In un’Europa lacerata dalle guerre di religione e popolata da cortigiani disponibili a ogni servilismo, è raro trovare un pensatore che rinunci a qualsiasi privilegio per esprimere liberamente le sue idee, fino al sacrificio della vita.
A Ginevra, a Oxford, a Parigi, il Nolano non esita a scontrarsi con le autorità. E lo fa al duro prezzo della fuga e dell’esilio. Così come l’elogio di Lutero tessuto a Wittenberg è solo apparentemente in contrasto con le posizioni antiprotestanti dello Spaccio . Bruno non “cambia casacca”, ma ribadisce la sua indifferenza ai culti: per il nostro filosofo, la religione ha solo una funzione civile. La colpa però non è solo di Agnoli, ma anche dei due o tre cattivi libri di cui si è servito». Quanto alla Foa, attacca Ordine, «ha sbagliato persino a leggere i frontespizi di due libri di Bruno, che lei dice pubblicati a Venezia e Parigi invece furono editi a Londra». «Millantatorie», insomma.

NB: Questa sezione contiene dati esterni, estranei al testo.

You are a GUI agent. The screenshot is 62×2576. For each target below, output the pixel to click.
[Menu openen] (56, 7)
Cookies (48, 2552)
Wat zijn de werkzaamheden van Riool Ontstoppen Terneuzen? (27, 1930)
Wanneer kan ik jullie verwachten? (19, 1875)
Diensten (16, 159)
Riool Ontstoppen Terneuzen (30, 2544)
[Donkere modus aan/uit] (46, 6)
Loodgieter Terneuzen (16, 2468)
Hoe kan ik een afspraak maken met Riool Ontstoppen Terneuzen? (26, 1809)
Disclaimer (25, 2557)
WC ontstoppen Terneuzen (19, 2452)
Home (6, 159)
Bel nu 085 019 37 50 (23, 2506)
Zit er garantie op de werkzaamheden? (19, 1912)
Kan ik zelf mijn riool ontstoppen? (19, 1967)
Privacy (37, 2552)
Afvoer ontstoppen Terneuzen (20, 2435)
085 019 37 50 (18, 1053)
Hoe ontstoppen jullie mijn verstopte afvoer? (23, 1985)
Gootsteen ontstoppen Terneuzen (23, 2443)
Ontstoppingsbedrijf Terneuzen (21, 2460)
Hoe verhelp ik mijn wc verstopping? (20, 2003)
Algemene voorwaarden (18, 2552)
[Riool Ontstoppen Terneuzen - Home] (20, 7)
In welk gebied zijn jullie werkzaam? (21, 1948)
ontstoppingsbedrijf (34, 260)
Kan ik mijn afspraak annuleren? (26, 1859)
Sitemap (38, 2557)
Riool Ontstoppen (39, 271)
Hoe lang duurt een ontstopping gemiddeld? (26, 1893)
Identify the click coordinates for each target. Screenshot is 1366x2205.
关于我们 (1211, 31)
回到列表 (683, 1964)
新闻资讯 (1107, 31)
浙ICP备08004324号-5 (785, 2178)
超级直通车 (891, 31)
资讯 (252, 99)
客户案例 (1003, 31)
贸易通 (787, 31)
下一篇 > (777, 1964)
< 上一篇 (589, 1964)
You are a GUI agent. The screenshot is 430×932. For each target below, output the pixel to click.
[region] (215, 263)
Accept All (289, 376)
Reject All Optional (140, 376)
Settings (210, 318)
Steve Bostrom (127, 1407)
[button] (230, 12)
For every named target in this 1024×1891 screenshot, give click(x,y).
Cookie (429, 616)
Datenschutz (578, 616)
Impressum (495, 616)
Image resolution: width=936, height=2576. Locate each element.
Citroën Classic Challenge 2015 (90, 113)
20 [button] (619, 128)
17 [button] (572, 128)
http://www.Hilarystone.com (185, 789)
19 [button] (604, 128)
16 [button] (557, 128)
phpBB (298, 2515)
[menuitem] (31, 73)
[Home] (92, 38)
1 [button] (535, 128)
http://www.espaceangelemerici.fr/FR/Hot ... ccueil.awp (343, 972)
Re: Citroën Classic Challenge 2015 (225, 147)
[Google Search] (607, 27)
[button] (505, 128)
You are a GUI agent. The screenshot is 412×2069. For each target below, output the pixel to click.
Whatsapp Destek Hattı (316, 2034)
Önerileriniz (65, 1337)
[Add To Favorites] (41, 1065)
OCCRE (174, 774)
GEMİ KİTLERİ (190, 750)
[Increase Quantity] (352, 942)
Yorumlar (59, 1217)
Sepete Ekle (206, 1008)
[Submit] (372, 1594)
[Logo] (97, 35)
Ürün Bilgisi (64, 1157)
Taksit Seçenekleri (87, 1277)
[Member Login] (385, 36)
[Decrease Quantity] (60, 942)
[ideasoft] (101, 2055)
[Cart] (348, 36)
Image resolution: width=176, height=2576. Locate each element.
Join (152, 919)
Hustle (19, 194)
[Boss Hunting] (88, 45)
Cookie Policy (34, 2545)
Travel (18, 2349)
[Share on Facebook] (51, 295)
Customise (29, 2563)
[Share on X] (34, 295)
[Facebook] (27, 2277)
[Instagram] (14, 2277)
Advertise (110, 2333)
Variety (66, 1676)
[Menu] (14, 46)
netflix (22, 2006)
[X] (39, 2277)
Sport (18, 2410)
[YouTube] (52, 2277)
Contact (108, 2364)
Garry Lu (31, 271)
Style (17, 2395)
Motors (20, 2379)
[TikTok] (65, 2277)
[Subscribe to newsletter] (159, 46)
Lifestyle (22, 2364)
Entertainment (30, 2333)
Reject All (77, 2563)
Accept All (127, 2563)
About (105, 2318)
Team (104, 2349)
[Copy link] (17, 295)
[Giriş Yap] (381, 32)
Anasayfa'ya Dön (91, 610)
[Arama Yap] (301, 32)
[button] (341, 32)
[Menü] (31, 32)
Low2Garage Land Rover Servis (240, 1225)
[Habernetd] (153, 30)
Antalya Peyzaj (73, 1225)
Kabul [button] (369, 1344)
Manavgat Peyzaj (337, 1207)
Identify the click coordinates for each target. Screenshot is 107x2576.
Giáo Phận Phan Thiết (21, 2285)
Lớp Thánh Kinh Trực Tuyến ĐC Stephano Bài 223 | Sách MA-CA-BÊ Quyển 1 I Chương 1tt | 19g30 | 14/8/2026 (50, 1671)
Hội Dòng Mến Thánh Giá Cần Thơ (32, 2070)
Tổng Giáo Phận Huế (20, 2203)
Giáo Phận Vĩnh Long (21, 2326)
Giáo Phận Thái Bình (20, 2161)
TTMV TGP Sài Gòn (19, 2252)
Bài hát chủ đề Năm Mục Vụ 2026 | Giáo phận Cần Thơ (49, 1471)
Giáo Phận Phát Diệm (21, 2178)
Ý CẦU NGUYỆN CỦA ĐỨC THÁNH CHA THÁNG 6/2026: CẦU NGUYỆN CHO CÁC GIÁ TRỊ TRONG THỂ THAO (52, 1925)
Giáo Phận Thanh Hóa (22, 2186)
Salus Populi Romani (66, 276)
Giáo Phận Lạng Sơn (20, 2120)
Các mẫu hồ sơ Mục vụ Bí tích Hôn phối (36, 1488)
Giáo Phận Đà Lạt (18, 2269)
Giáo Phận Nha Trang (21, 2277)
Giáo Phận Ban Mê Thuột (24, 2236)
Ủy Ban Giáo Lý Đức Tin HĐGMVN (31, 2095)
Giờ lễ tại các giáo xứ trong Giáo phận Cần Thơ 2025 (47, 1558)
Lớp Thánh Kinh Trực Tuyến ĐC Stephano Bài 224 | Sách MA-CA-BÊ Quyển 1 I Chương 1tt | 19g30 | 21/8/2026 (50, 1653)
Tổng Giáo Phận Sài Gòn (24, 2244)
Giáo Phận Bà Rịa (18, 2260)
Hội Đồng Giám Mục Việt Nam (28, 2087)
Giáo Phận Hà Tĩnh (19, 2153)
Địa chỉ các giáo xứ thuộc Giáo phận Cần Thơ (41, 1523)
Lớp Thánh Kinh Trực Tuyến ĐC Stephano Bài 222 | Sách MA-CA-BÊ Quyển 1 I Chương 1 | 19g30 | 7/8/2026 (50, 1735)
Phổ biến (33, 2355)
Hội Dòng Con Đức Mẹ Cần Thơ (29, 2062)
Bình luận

In sostegno di Ordine viene l’epistemologo Giulio Giorello, che con Michele Ciliberto (autore nel 1990 della monografia Giordano Bruno , Laterza), appartiene a quella galassia di studiosi che vedono in Bruno un anticipatore della Scienza moderna. «Si cerca di sporcare la figura di Bruno con questi pettegolezzi da filosofia vista dal buco della serratura», afferma. «Della sua fine devono rispondere i cattolici, che dopo quattro secoli non hanno fatto autocritica». Tante divergenze si spiegano, tuttavia, anche in ragione di una filosofia a tratti oscura, il cui metodo, pare quello che lo stesso Bruno indica (nello Spaccio della bestia trionfante del 1584 dedicato a Philip Sidney, puritano inglese) esser usato dalla Fortuna: «Io sono una giustizia che non ho da distinguere, non ha da far differenze, … cossì ho da ponere tutti in certa equalità, stimar tutti parimente». Ermetico.